* _TO DO_:
1) List every phrase that the article on World of Warcraft sets inside quotation marks.
2) Transcribe the passage of the World of Warcraft article from "It's Easy to" to "shows its age.".

* _GIVEN TEXT_:
= = = =

“Rise. Rise from the dead...”
Quite a way to begin a new game, is it not? It is rare for any game to get my attention so quickly right from the first words of the game. But I was so by the astonishing fact that I found my character actually and literally dead or, more accurately, lying about as one of the Forsaken being summoned to a new life.
You see, I have arrived at the World of Warcraft party uncomfortably late, a paltry eight years after everyone else. It’s hardly likely that this will start a new trend, particularly given that most games these days last only a year or two before closing or overshadowed by the “next big thing”.
Still, the old adage “better late than never” seems to apply quite well to my arrival in Azeroth. Convinced by my friend Shelassa, a true WoW veteran, to try it out, I have become an ardent member of the Cult of WoW. By playing the game through level forty-ish, I am of the opinion that it is still the finest example of a high fantasy theme park MMO on the market. Younger games have not been able to topple the WoW juggernaut, and for good reason.
As a caveat to this article: I do not in any way pretend to be an expert on any aspect of World of Warcraft. It does help that I partner with a walking WoW lexicon in the form of Shelassa but any errors in the article are entirely mine.
It's Easy to See the Attraction
Entering World of Warcraft for the first time, I wasn’t totally sure what to expect. Of course, I’d seen plenty of screenshots and videos over the years but, still, seeing something live is a completely different experience.
It’s easy to see that WoW is an aging title given the limited number of character customization options and the overall graphic look of the game. There are are actually more races to choose from than there are character model options and all of those are presets with only minor differences between them. Still, it isn’t bad exactly, just different and one of the places where WoW shows its age.
Maybe it’s idealistic of me to think that overhauling character customization might have been a relatively easy thing to do over the years but, then again, if it ain’t broke, don’t fix it.
Where World of Warcraft really begins to shine is when characters actually enter the game. With a wide variety of starting points based on a character’s race, one can take those first baby steps into the game more than once without repeating the same content for a good long while. I compare this to more modern games like Neverwinter, for instance, where every class and race begins in the same spot each and every time thereby severely limiting the desire to start a new character.
Today’s game developers could learn a thing or two from World of Warcraft by simply allowing for a multiplicity of starter zones. That one small fact in and of itself gives a strong replayability option to any game as amply evidenced by WoW.
Graphics, at least in the early to mid-levels of the game, are very dated. In some ways, it reminded me of the difference between Act I and Act 5 in Diablo 2. Judging by the screens and videos from Mists of Pandaria, the team has taken what they have and made improvements in the graphics at that end of the game. It will be interesting to watch the progression as we move through the game. I wonder, though: Is it worth Blizzard’s time to go back and “spruce up” the oldest areas of the game?

= = = =

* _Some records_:
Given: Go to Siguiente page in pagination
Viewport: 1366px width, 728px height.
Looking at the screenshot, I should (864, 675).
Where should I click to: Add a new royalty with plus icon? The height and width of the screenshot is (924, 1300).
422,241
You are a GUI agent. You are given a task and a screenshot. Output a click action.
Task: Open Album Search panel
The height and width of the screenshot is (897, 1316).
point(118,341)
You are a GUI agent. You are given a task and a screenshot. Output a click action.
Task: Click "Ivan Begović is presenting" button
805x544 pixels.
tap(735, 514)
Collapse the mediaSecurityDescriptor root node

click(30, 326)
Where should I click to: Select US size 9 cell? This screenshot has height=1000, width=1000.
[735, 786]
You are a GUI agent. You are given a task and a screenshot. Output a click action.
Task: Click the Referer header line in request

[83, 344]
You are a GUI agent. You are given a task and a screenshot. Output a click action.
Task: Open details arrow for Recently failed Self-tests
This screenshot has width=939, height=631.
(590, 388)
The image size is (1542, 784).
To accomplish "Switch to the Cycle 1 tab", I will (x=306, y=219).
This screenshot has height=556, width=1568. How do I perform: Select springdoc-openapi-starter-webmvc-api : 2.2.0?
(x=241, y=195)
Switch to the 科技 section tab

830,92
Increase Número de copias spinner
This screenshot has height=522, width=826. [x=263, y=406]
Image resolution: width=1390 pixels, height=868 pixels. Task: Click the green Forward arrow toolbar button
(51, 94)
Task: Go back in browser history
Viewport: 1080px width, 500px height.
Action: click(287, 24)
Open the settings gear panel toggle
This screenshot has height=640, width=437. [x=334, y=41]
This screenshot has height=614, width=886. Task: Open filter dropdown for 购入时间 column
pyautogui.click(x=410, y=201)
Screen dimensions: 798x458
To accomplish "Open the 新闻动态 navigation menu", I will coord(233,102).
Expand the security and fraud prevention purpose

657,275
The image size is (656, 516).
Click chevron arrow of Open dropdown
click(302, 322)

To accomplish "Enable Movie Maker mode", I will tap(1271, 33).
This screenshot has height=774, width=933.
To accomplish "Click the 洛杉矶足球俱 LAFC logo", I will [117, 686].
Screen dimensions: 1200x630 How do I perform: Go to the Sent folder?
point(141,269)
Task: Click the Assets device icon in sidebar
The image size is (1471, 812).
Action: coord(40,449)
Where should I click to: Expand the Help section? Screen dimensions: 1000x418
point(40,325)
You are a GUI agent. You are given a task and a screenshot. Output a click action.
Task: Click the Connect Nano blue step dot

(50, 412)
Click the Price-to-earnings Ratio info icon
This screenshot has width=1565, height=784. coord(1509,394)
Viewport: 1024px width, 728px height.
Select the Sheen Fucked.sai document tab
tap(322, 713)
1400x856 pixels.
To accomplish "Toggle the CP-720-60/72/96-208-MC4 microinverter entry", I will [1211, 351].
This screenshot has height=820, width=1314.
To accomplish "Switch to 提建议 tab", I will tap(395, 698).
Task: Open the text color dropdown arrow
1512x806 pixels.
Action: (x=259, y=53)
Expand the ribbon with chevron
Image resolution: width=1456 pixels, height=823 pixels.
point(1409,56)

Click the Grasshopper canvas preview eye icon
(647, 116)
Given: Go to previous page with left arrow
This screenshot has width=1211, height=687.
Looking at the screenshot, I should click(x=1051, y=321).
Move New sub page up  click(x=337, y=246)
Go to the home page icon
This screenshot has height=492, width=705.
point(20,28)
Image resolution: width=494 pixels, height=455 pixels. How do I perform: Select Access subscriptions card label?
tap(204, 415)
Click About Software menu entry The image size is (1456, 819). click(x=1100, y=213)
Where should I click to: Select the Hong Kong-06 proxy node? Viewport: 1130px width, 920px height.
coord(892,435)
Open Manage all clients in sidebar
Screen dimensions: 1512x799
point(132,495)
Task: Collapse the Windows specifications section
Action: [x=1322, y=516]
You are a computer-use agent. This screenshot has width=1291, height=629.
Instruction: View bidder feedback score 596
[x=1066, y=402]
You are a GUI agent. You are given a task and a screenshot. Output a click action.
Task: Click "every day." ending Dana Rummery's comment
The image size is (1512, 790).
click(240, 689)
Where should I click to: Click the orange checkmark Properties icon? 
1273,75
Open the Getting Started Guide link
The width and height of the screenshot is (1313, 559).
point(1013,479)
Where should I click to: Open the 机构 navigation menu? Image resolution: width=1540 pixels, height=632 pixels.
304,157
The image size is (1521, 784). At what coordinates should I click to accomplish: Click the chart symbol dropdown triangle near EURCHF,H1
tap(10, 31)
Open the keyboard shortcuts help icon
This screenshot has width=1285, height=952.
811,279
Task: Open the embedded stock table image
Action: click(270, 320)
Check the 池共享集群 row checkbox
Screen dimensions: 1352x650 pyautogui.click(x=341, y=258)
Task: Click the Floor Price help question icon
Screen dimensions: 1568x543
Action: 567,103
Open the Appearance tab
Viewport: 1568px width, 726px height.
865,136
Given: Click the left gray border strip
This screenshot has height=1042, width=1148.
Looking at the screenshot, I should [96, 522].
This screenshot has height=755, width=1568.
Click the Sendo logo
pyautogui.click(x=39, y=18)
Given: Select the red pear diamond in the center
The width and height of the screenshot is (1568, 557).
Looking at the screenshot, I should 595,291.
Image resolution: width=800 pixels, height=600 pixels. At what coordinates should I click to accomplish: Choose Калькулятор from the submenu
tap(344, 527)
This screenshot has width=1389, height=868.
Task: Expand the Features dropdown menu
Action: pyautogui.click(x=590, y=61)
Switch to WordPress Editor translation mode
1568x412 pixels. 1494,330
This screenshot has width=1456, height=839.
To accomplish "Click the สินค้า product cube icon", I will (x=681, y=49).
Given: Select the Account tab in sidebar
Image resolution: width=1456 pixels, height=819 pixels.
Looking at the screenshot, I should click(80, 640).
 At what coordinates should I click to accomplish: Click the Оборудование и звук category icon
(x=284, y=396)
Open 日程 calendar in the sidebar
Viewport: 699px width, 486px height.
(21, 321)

= = = =

* _OUTPUTS BY TASK_:
1)
- Rise. Rise from the dead...
- next big thing
- better late than never
- spruce up

2)
It's Easy to See the Attraction
Entering World of Warcraft for the first time, I wasn’t totally sure what to expect. Of course, I’d seen plenty of screenshots and videos over the years but, still, seeing something live is a completely different experience.
It’s easy to see that WoW is an aging title given the limited number of character customization options and the overall graphic look of the game. There are are actually more races to choose from than there are character model options and all of those are presets with only minor differences between them. Still, it isn’t bad exactly, just different and one of the places where WoW shows its age.